__Data records__
※
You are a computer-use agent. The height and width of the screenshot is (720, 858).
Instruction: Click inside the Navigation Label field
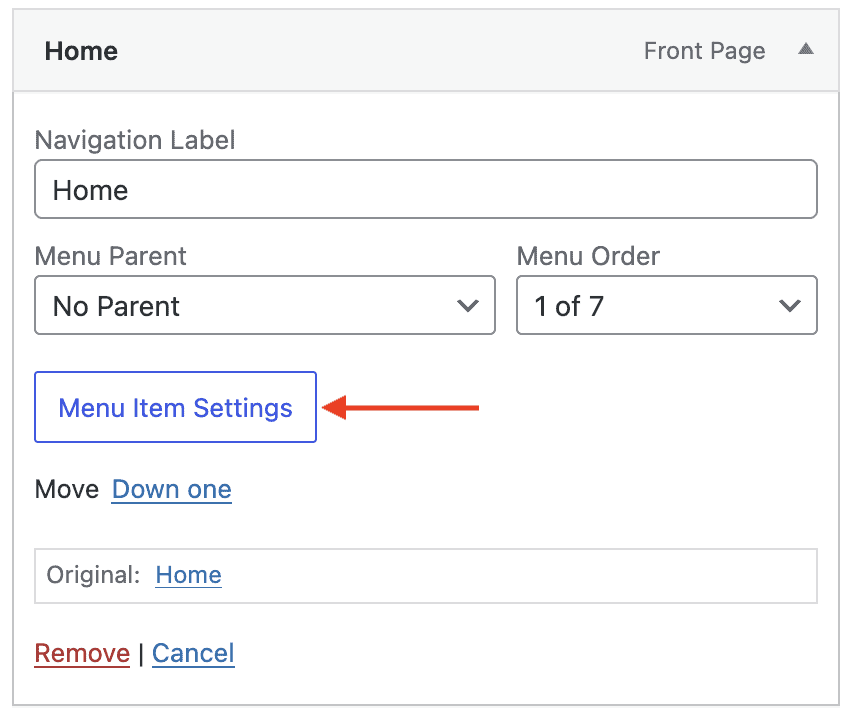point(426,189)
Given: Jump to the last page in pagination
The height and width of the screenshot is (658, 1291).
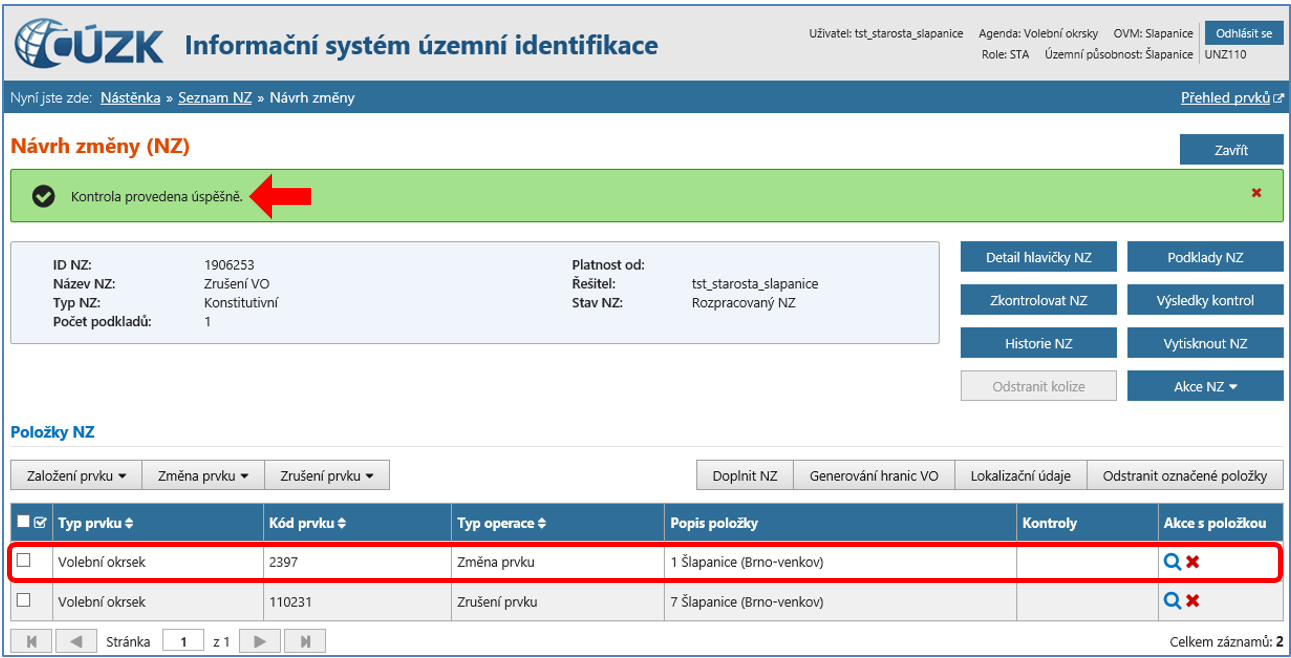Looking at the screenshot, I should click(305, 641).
※
Drop the pictures and reproduce the rest of the data above exactly.

You are a computer-use agent. The height and width of the screenshot is (720, 858).
Instruction: Click inside the Navigation Label field
point(426,189)
Given: Jump to the last page in pagination
The height and width of the screenshot is (658, 1291).
Looking at the screenshot, I should click(305, 641).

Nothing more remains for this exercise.